医療ケア児の桜空の子育て
次男の桜空はVATER症候群という難病のために気管切開をし人工呼吸器を装着している医療ケア児でした。
加湿器が装備された人工呼吸器
人工呼吸器には加湿器が備わっています。
この加湿器が不要な人は加湿なしで人工鼻という小さな加湿器具を挟んで過ごします。
ただ空気を送り込んでいるだけだと喉が乾燥し、気管・気管支系を痛めてしまうことに繋がるためです。
GCUを出た途端の「気管カニューレの痰詰まり」
GCUを出て一般病棟に移ったときから、桜空の体調が悪くなることが多くなりました。
GCUを出て数日で気管カニューレ内に痰詰まりを起こすようになったのです。
気管カニューレの痰詰まりは今までに経験のないことでした。
室温・湿度に敏感な桜空
担当医と話し、桜空が一般病棟に移動した途端に痰詰まりを起こしたのは「NICUとGUCは環境調整が行われ湿度も管理されているが一般病棟はされていないためかもしれない」という考えに辿りつきました。
「室内の温度・湿度管理も必要なのか…」
GCUでしていたことを自宅でするのでさえ大変と思っていましたが、連れて帰りたい、一緒に過ごしたい一心で退院に向けて医療ケアを学び、一般病棟に出て24時間付き添いでケアしている最中でした。

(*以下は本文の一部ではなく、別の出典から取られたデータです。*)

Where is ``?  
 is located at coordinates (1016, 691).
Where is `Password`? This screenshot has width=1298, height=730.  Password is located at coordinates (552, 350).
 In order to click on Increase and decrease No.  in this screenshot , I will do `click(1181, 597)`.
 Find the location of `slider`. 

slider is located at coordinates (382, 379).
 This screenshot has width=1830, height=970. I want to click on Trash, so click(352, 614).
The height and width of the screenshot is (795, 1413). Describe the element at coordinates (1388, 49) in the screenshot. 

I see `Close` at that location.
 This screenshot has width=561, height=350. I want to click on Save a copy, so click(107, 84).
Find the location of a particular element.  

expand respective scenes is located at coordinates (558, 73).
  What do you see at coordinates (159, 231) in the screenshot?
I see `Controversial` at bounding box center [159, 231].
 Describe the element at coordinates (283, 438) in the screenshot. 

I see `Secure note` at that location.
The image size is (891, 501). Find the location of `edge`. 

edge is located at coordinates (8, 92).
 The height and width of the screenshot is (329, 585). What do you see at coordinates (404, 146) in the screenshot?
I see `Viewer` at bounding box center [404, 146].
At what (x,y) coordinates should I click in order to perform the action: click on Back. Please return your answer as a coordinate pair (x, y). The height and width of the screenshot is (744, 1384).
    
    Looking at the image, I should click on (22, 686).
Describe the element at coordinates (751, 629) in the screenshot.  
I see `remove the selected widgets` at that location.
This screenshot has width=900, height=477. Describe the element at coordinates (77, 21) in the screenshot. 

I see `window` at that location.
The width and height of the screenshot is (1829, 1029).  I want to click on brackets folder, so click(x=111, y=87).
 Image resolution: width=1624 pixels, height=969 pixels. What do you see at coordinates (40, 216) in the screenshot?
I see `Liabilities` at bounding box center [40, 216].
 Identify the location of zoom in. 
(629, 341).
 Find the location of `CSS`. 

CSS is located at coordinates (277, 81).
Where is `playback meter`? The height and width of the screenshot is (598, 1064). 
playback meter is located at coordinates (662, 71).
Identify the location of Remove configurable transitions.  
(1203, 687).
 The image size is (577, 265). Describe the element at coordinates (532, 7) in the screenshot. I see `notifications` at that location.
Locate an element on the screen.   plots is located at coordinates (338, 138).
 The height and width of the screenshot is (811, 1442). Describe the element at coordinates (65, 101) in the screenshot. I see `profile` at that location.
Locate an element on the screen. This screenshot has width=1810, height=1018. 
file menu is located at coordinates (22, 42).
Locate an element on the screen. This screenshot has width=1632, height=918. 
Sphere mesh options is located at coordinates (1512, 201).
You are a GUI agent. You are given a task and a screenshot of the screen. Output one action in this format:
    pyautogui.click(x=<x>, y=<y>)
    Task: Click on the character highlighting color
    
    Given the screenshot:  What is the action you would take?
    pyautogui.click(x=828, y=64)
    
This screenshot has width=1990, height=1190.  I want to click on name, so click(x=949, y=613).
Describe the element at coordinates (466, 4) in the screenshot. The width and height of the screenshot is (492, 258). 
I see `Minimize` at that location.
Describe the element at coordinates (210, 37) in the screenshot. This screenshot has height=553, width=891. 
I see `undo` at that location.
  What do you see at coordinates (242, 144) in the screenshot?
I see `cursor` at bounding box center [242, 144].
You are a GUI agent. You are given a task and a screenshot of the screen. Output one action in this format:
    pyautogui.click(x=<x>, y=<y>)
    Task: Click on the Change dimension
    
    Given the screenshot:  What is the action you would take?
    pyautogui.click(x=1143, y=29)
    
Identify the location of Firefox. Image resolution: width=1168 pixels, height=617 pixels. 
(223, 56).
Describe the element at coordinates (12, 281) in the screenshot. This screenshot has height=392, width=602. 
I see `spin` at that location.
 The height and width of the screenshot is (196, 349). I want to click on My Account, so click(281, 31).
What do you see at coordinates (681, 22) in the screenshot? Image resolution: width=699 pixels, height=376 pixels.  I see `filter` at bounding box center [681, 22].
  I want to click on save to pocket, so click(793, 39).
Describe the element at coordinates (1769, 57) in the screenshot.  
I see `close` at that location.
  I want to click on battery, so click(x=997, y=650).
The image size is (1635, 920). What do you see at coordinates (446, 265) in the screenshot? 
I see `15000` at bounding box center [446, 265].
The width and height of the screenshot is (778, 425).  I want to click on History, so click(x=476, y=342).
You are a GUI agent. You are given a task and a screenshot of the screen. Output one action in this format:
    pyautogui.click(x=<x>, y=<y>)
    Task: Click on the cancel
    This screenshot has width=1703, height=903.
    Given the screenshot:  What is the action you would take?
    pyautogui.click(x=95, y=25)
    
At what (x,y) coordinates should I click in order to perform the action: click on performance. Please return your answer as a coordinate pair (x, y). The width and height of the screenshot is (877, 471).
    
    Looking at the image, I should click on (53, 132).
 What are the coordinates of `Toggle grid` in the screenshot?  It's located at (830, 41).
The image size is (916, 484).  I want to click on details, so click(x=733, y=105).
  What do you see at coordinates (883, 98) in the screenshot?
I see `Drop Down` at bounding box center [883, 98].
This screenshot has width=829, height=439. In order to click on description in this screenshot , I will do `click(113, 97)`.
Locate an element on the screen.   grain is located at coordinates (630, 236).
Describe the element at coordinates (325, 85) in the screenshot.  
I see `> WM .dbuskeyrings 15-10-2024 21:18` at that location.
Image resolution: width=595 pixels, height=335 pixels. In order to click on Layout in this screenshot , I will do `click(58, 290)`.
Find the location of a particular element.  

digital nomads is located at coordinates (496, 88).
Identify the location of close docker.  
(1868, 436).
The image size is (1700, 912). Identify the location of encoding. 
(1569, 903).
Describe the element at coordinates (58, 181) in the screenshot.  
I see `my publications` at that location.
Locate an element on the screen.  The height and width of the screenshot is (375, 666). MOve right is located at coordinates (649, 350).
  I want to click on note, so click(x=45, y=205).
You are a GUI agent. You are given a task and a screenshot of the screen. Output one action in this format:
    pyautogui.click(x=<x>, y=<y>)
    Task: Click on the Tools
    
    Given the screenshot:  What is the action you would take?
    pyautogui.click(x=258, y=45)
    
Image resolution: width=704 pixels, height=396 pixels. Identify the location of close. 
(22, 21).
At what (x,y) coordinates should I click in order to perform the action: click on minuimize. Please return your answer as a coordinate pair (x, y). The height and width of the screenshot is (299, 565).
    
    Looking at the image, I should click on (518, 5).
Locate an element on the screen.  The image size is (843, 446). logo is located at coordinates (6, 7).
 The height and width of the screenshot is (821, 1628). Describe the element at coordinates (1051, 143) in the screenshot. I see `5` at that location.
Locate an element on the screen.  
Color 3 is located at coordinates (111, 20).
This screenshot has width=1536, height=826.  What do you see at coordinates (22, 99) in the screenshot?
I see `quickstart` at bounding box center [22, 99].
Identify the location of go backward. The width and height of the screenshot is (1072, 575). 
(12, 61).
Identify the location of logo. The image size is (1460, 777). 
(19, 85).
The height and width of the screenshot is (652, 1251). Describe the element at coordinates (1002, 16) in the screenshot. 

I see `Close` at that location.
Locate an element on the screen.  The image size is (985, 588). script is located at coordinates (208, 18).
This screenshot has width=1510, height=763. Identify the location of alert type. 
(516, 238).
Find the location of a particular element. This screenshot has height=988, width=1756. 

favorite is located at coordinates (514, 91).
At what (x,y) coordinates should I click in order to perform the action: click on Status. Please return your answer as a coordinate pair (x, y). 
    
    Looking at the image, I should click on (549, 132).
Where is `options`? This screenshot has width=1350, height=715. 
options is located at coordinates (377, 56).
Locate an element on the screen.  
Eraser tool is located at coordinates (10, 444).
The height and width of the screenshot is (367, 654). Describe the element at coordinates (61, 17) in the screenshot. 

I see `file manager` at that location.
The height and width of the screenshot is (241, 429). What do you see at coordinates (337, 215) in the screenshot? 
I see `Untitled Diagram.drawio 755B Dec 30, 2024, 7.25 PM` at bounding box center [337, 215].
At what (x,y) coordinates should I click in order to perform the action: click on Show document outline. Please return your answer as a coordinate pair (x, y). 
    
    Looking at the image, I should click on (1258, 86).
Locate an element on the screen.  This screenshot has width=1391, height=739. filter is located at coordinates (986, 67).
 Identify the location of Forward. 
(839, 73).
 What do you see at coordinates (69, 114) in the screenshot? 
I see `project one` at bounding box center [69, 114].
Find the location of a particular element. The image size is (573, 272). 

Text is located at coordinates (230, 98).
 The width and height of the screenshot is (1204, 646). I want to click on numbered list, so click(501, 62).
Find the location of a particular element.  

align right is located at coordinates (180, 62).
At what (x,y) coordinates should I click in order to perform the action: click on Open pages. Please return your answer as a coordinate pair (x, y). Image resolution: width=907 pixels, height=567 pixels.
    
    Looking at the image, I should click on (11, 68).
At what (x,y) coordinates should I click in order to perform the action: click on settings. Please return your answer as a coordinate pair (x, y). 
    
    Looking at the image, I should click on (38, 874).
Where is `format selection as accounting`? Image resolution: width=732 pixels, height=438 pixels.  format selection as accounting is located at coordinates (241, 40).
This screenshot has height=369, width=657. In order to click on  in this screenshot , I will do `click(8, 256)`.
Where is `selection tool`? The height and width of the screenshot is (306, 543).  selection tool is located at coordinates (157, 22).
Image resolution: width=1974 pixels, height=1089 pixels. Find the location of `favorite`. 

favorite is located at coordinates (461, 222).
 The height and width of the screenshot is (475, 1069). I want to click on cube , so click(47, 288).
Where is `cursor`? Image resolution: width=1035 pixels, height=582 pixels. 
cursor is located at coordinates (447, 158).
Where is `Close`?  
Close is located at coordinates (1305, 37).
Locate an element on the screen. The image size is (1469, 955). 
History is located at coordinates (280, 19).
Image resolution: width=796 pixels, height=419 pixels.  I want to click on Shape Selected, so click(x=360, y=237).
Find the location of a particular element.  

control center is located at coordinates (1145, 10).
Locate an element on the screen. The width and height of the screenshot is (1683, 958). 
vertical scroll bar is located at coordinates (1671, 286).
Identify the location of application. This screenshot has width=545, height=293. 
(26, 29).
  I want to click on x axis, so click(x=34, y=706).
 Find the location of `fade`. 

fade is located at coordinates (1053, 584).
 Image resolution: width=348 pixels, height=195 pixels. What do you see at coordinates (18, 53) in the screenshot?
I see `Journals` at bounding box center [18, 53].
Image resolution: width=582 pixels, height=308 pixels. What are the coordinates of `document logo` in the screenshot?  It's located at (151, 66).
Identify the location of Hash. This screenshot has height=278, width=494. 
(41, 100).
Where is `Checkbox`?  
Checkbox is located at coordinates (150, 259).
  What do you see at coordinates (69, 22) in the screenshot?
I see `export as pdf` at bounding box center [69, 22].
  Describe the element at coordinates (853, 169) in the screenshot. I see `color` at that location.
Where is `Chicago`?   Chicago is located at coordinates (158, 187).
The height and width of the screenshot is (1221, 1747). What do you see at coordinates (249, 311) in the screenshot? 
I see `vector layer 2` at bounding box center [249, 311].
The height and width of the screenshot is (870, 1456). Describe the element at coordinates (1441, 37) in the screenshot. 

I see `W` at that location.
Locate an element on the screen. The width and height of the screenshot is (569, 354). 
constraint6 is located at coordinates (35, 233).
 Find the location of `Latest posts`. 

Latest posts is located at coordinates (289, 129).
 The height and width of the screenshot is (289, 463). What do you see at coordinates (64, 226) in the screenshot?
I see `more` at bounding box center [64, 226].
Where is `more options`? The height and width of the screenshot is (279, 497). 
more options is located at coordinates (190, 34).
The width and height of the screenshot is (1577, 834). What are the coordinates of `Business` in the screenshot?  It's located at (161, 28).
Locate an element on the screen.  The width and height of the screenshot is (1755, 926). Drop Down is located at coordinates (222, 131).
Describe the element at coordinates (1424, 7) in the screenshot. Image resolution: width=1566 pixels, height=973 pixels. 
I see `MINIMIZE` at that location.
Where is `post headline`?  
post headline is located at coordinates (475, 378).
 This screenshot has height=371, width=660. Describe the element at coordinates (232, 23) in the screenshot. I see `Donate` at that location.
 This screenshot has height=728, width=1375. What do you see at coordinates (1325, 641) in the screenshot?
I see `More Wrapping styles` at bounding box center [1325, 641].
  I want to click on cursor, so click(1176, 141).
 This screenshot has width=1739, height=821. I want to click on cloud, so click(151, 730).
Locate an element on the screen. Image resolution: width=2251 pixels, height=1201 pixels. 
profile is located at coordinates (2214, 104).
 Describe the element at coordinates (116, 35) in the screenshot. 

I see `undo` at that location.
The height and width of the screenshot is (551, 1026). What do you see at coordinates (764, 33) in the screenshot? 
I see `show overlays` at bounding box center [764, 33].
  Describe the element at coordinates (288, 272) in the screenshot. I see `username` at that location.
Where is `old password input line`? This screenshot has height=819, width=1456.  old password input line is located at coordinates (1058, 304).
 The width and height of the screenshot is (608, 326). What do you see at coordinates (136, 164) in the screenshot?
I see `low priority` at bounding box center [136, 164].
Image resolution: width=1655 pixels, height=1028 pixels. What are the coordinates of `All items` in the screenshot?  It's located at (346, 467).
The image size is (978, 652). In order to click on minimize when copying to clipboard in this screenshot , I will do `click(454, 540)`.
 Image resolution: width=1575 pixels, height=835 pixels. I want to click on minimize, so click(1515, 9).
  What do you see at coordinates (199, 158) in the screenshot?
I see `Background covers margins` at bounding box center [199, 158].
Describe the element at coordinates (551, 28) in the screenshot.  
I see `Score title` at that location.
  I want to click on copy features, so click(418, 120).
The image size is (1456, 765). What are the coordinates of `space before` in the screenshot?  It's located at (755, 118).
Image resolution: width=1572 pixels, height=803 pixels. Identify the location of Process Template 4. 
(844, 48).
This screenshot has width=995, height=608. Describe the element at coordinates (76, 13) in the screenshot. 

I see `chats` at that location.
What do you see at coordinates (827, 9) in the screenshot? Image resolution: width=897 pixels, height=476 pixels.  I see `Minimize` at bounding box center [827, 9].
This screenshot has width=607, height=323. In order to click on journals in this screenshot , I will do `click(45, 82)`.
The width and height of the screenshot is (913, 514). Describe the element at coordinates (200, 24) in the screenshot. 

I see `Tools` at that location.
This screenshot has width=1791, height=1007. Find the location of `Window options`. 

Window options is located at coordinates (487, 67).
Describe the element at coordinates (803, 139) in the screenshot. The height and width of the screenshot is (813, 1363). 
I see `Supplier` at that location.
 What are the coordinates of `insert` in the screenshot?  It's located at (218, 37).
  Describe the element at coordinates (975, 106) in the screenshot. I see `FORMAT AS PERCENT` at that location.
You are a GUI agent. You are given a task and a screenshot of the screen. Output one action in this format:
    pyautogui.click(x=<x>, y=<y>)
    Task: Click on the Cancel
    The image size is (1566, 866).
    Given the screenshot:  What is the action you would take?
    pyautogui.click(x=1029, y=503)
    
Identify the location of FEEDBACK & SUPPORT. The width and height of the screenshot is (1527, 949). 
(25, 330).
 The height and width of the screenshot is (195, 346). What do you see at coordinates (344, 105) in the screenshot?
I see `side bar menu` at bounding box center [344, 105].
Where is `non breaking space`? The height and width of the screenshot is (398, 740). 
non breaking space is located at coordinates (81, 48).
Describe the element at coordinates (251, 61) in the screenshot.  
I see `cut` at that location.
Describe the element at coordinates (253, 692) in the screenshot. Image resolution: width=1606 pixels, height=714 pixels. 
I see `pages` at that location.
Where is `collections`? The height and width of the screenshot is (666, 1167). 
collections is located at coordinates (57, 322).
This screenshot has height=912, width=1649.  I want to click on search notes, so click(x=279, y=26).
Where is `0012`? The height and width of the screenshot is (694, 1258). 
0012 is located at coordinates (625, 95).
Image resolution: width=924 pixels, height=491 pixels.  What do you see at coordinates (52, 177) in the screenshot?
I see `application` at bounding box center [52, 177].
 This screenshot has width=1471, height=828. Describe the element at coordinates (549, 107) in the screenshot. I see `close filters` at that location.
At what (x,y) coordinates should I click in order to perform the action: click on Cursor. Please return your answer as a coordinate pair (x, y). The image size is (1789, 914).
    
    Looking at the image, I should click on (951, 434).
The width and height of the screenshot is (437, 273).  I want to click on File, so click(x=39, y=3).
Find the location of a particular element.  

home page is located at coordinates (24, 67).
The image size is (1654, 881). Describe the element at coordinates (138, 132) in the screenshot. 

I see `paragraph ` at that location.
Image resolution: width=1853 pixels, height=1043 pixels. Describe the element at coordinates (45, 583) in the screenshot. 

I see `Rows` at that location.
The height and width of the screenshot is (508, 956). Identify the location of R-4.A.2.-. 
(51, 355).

退院後の生活は想像以上に大変だ…そう思いましたが、GCUに戻ることもできず、夫に温度湿度計を持ってきてもらい室内の温度・湿度管理もすることにしました。
加湿器の使用
GCUは湿度60%に保たれているとのことでしたが、一般病棟の湿度は20%しかありませんでした。
この状態では退院することが難しい…となってしまい、私は加湿器を購入することにしました。
届いた加湿器を病室で使用しました。
20%だった病室の湿度は50%近くまで上昇しました。
加湿器の強さをMAXにしても不十分であったため濡らしたバスタオルを室内に干すなど対策し、湿度50%以上がキープできるようにしていました。
加湿により痰詰まりが軽減され、完全に予防できる程の加湿ができるわけではありませんでしたが、気管カニューレでの痰詰まりの頻度が確実に減りました。
無事に退院してからも加湿器の使用は継続していました。
「人工呼吸器の人に加湿器は意味がない」
桜空は度々気管支炎を起こし入院していたため、入院の度に加湿器を持参していました。
入院しているときに担当医ではない医師からはっきりと断言されました。
「人工呼吸器の人に加湿器は意味がない」
確かに人工呼吸器自体に加湿器が備わっているため、外で加湿器を使用して加湿しても意味がないという考えはわかります。
加湿器は意味があると考える理由
しかし、我が子は人工呼吸器だけで呼吸しているわけではありませんでした。
人工呼吸器のサポートは必要ですが自発呼吸がある子でした。
そのため、鼻からも呼吸している可能性があります。
鼻腔への加湿という意味でも、私は加湿器使用は意味があったと思います。
加湿器使用で減った 気管カニューレの痰詰まり
一般病棟に出た際、人工呼吸器に備わっている加湿器はMAXの強さにしても、1日1回気管カニューレが詰まっていました。
しかし、加湿器を使用すると気管カニューレの痰詰まりが減りました。
冬は体調不良が続き、夏は元気だった桜空
桜空は冬はどんなに吸引や吸入を頑張っても気管支炎を起こし度々入院していたのに、夏は入院することもなく元気でした。
そのことからも、気温と湿度は大きく桜空の体調に関係していたと思っています。
ただ、冬場の乾燥具合は加湿をしたくらいでは夏ほどの湿度環境にすることは難しいのだとは思います。
一番に効果的だと感じたのは 気管カニューレの掃除
湿度を上げるために加湿対策をいくらしても冬は気管カニューレが詰まることがありました。
私は対策として1日1回の気管カニューレのバンド交換時に気管カニューレも外し、滅菌綿棒など滅菌された清潔なもので清潔操作にて気管カニューレの内腔に貯まった痰を綺麗に取り除くことをしていました。
この方が絶対的に効果があり、桜空の体調も良かったです。
本来気管カニューレ自体を抜去することは本来は気管カニューレの交換時(1ヶ月に1回程度)のみです。
頻繁な気管カニューレの抜去は喉への刺激、子供の苦痛になる可能性もあり、すべきではありません。
しかし、気管カニューレ内の掃除をすることで本人がより楽に快適に過ごせるのであればとても有効なことであると思います。